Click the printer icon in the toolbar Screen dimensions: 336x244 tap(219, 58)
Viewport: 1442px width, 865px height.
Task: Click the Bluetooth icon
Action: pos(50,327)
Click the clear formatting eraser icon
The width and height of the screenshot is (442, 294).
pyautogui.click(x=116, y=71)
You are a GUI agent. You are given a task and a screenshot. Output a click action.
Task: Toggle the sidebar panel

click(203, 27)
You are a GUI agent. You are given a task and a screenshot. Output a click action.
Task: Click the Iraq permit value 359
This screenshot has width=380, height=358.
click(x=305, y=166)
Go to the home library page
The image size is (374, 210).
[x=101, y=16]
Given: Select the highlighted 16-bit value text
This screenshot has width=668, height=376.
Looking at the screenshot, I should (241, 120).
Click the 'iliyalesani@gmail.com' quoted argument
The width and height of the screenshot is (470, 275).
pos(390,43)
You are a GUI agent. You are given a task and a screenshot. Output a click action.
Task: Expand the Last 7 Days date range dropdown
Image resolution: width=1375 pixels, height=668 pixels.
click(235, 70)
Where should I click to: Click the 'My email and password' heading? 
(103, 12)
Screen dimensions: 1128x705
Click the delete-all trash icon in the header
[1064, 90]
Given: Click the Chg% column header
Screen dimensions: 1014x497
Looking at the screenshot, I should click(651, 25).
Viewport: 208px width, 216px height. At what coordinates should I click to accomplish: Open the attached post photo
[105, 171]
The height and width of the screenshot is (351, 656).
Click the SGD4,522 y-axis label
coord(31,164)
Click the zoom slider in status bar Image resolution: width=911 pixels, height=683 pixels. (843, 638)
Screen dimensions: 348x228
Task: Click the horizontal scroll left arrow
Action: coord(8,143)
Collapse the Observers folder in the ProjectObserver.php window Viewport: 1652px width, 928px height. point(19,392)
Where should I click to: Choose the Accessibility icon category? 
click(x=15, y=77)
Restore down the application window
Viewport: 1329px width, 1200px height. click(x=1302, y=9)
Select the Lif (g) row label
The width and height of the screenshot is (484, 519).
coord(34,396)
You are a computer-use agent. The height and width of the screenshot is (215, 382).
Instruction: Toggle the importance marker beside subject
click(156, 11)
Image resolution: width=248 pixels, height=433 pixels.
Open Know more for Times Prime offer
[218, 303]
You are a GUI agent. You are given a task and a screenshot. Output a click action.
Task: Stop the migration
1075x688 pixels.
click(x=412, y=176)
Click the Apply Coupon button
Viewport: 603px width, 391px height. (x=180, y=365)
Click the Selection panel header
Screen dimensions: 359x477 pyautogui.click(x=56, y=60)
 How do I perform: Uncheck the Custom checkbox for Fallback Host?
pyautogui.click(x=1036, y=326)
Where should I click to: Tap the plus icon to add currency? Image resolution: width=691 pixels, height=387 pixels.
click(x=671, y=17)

※

▶ **Task to carry out**: Every line above needs to be repeated exactly as shown.

▶ **Expected output**:
Click the printer icon in the toolbar Screen dimensions: 336x244 tap(219, 58)
Viewport: 1442px width, 865px height.
Task: Click the Bluetooth icon
Action: pos(50,327)
Click the clear formatting eraser icon
The width and height of the screenshot is (442, 294).
pyautogui.click(x=116, y=71)
You are a GUI agent. You are given a task and a screenshot. Output a click action.
Task: Toggle the sidebar panel

click(203, 27)
You are a GUI agent. You are given a task and a screenshot. Output a click action.
Task: Click the Iraq permit value 359
This screenshot has width=380, height=358.
click(x=305, y=166)
Go to the home library page
The image size is (374, 210).
[x=101, y=16]
Given: Select the highlighted 16-bit value text
This screenshot has width=668, height=376.
Looking at the screenshot, I should (241, 120).
Click the 'iliyalesani@gmail.com' quoted argument
The width and height of the screenshot is (470, 275).
pos(390,43)
You are a GUI agent. You are given a task and a screenshot. Output a click action.
Task: Expand the Last 7 Days date range dropdown
Image resolution: width=1375 pixels, height=668 pixels.
click(235, 70)
Where should I click to: Click the 'My email and password' heading? 
(103, 12)
Screen dimensions: 1128x705
Click the delete-all trash icon in the header
[1064, 90]
Given: Click the Chg% column header
Screen dimensions: 1014x497
Looking at the screenshot, I should click(651, 25).
Viewport: 208px width, 216px height. At what coordinates should I click to accomplish: Open the attached post photo
[105, 171]
The height and width of the screenshot is (351, 656).
Click the SGD4,522 y-axis label
coord(31,164)
Click the zoom slider in status bar Image resolution: width=911 pixels, height=683 pixels. (843, 638)
Screen dimensions: 348x228
Task: Click the horizontal scroll left arrow
Action: coord(8,143)
Collapse the Observers folder in the ProjectObserver.php window Viewport: 1652px width, 928px height. point(19,392)
Where should I click to: Choose the Accessibility icon category? 
click(x=15, y=77)
Restore down the application window
Viewport: 1329px width, 1200px height. click(x=1302, y=9)
Select the Lif (g) row label
The width and height of the screenshot is (484, 519).
coord(34,396)
You are a computer-use agent. The height and width of the screenshot is (215, 382).
Instruction: Toggle the importance marker beside subject
click(156, 11)
Image resolution: width=248 pixels, height=433 pixels.
Open Know more for Times Prime offer
[218, 303]
You are a GUI agent. You are given a task and a screenshot. Output a click action.
Task: Stop the migration
1075x688 pixels.
click(x=412, y=176)
Click the Apply Coupon button
Viewport: 603px width, 391px height. (x=180, y=365)
Click the Selection panel header
Screen dimensions: 359x477 pyautogui.click(x=56, y=60)
 How do I perform: Uncheck the Custom checkbox for Fallback Host?
pyautogui.click(x=1036, y=326)
Where should I click to: Tap the plus icon to add currency? Image resolution: width=691 pixels, height=387 pixels.
click(x=671, y=17)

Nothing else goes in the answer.